Banca d’Italia e Corte dei conti, o anche poliziotto buono e poliziotto cattivo nella valutazione del Documento di programmazione economica e finanziaria (Def) del governo, l’una pronta a ricordare che la spesa al momento è buona e l’altra a ricordare che c’è anche quella cattiva da ridurre. 

Oggi le commissioni Bilancio di Camera e Senato hanno condotto le audizioni sul Def licenziato giovedì dal governo che stima un deficit all’11,8 per cento per quest’anno, un debito molto vicino al 160 per cento del debito Pil. Il governo promette di farli ritornare ai livelli pre-crisi rispettivamente nel 2025 e in un decennio.

La cautela di Banca d’Italia

Banca d’Italia ha difeso le scelte del governo che ha appena varato un nuovo pacchetto triplo mettendo soprattutto l’accento sulla cautela necessaria nell’allentare i sostegni all’economia: con gli occhi sulle banche e sul sistema del credito, l’istituzione che fu dell’attuale primo ministro, Mario Draghi, e dell’attuale ministro dell’Economia, Daniele Franco, raccomanda appunto cautela nella fase di transizione che dovrebbe accompagnare l’aumento delle vaccinazioni, una fase in cui, ha spiegato il capo economista Gaiotti, anche le aziende sane rischiano di non farcela.

L’entità della correzione dei conti dipenderà, ha ribadito Banca d’Italia, dal successo nella crescita, alla quale, però, potrà dare un contributo «una rimodulazione della spesa pubblica». 

La Banca d’Italia ha voluto ribadire che il debito dell’Italia è sostenibile, anche se è chiaro che oggi il contesto dei tassi di interesse dipende anche dall’intervento della Banca centrale europea e che col tempo è esposto al rischio finanziario. 
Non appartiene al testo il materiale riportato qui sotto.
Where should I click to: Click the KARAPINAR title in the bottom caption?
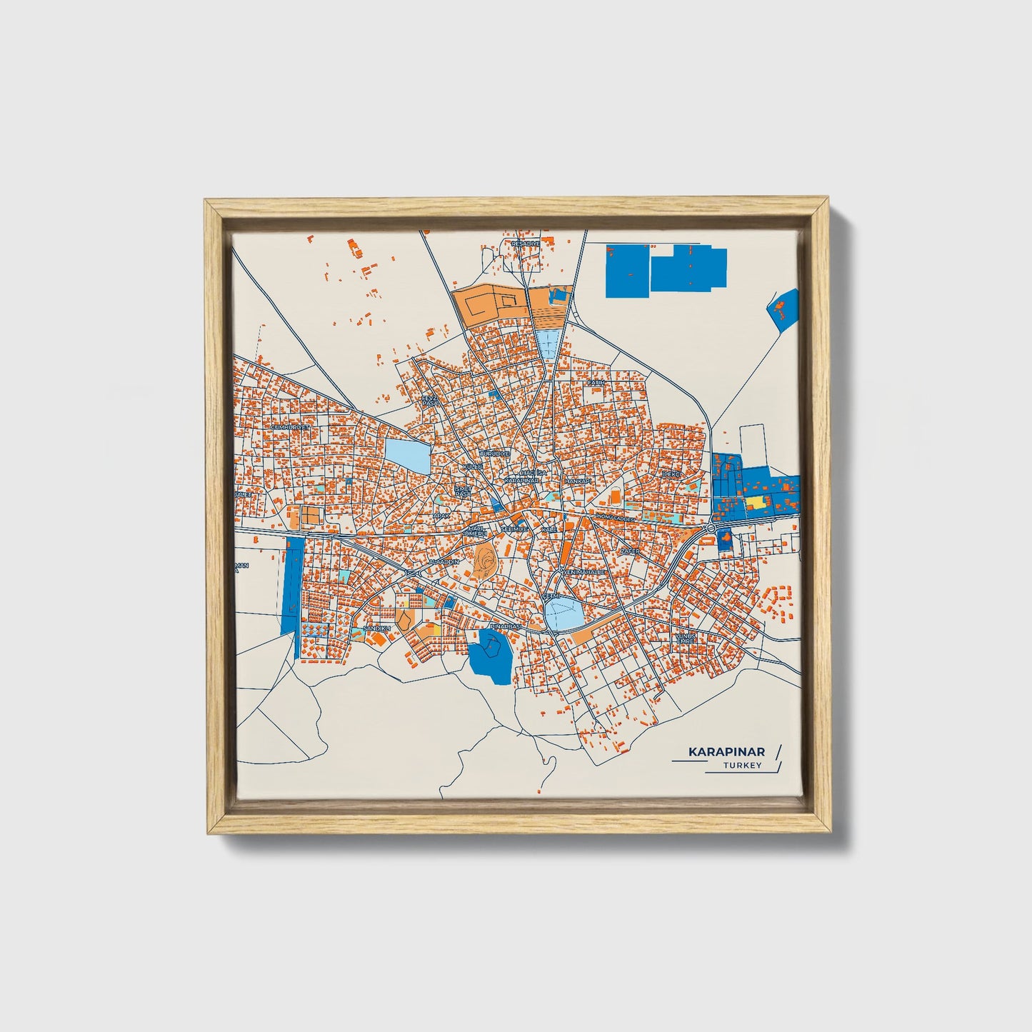point(726,752)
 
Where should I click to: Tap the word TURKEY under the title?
point(742,766)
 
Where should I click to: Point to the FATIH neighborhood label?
point(596,383)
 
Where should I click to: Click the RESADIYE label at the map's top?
point(526,244)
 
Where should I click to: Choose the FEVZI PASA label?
point(429,401)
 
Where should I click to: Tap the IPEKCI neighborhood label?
point(673,474)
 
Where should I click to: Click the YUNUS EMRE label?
point(686,638)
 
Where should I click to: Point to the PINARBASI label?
point(506,626)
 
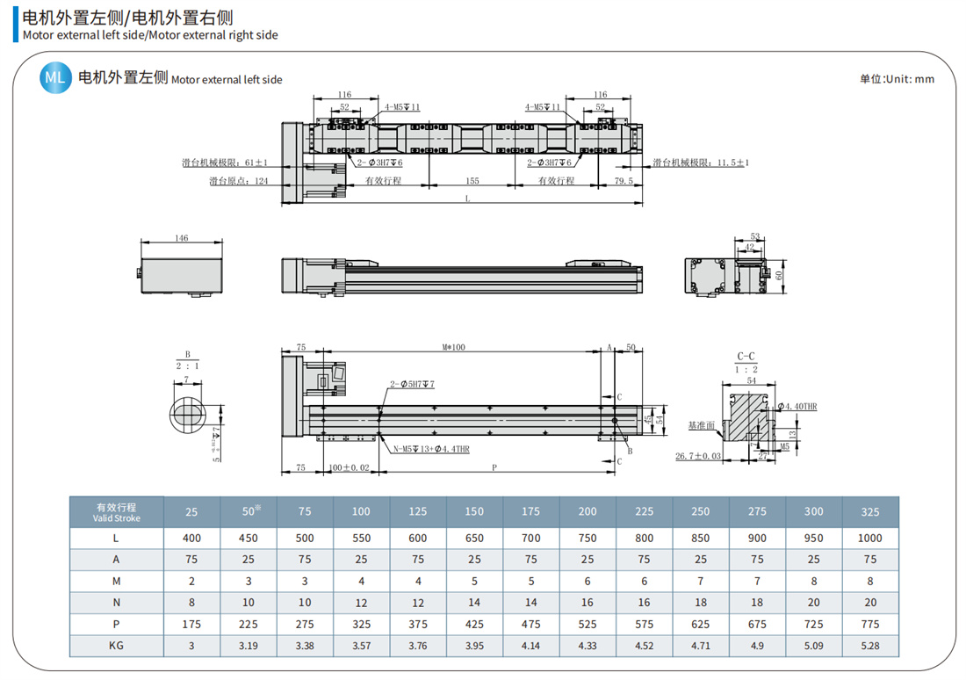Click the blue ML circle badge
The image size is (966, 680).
[55, 78]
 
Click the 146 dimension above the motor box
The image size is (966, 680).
[182, 238]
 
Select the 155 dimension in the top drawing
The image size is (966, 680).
[472, 181]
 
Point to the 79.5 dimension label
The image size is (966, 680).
[624, 181]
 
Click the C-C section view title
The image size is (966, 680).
[746, 357]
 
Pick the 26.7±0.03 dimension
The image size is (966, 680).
[698, 456]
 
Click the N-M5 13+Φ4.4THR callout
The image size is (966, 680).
[430, 449]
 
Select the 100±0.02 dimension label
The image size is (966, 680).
[349, 468]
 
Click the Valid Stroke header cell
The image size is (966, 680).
[116, 512]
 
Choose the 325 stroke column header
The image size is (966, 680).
[870, 511]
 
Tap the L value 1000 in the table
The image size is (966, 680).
[870, 538]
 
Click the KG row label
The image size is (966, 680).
[116, 646]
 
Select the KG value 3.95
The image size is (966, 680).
[474, 646]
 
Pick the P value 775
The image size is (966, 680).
[870, 625]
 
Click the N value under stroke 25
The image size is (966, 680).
[191, 603]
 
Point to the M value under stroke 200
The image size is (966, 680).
[588, 581]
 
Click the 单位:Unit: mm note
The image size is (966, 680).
[897, 79]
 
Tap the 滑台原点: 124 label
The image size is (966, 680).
[238, 181]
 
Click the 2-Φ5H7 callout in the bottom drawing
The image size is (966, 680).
[412, 385]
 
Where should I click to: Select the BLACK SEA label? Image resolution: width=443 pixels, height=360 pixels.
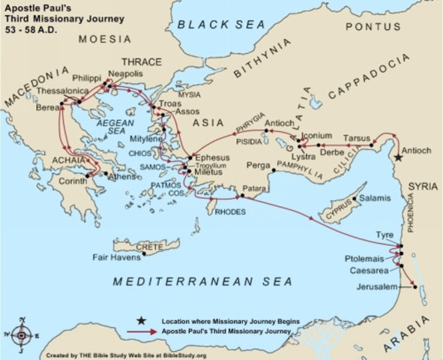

Per diminuire il livello del debito, il governo deve puntare su investimenti pubblici ma anche sull’agevolazione attraverso nuovi strumenti di investimento dei patrimoni privati, sul rafforzamento delle infrastrutture e sulla concreta attuazione delle riforme, puntando a un miglioramento del saldo primario quando le condizioni macroeconomiche saranno migliori. 

La Memoria della Corte dei conti

La Memoria depositata dalla Corte dei conti è molto meno “comprensiva”. «Certamente il Recovery plan rappresenta un'opportunità unica per effettuare investimenti che aumentino il potenziale di crescita del Paese», si legge nel documento, ma per raggiungere tale obiettivo sarà necessario non rinviare ancora una volta la stagione di riforme da tempo sollecitate da tutti gli osservatori internazionali». 

Soprattutto, dice la Corte, «occorrerà seguire un cammino di finanza pubblica molto stretto. La crisi ha, infatti, evidenziato l’esigenza di aumentare strutturalmente alcune componenti della spesa sia corrente, sia in conto capitale».

Anche sul debito i termini sono ben più duri: «La sostenibilità nel medio-lungo termine di un debito già molto elevato prima dello scoppio dell'emergenza, e aumentato di oltre 21 punti nell'ultimo anno, richiede infatti di intraprendere rapidamente iniziative in più terreni di azione».

I magistrati contabili raccomandano un consistente impulso alla lotta contro «l'evasione fiscale per assicurare contestualmente una crescita del rapporto entrate su Pil e una riduzione della pressione fiscale su famiglie e imprese».

Sulla spesa soprattutto, dice la Corte dei conti, si dovrà fare il possibile, non appena le condizioni lo consentiranno, per affiancare all’espansione della “spesa buona” anche il contenimento (e in alcuni casi, da individuare attraverso scelte di policy, la restrizione) di quella “cattiva”».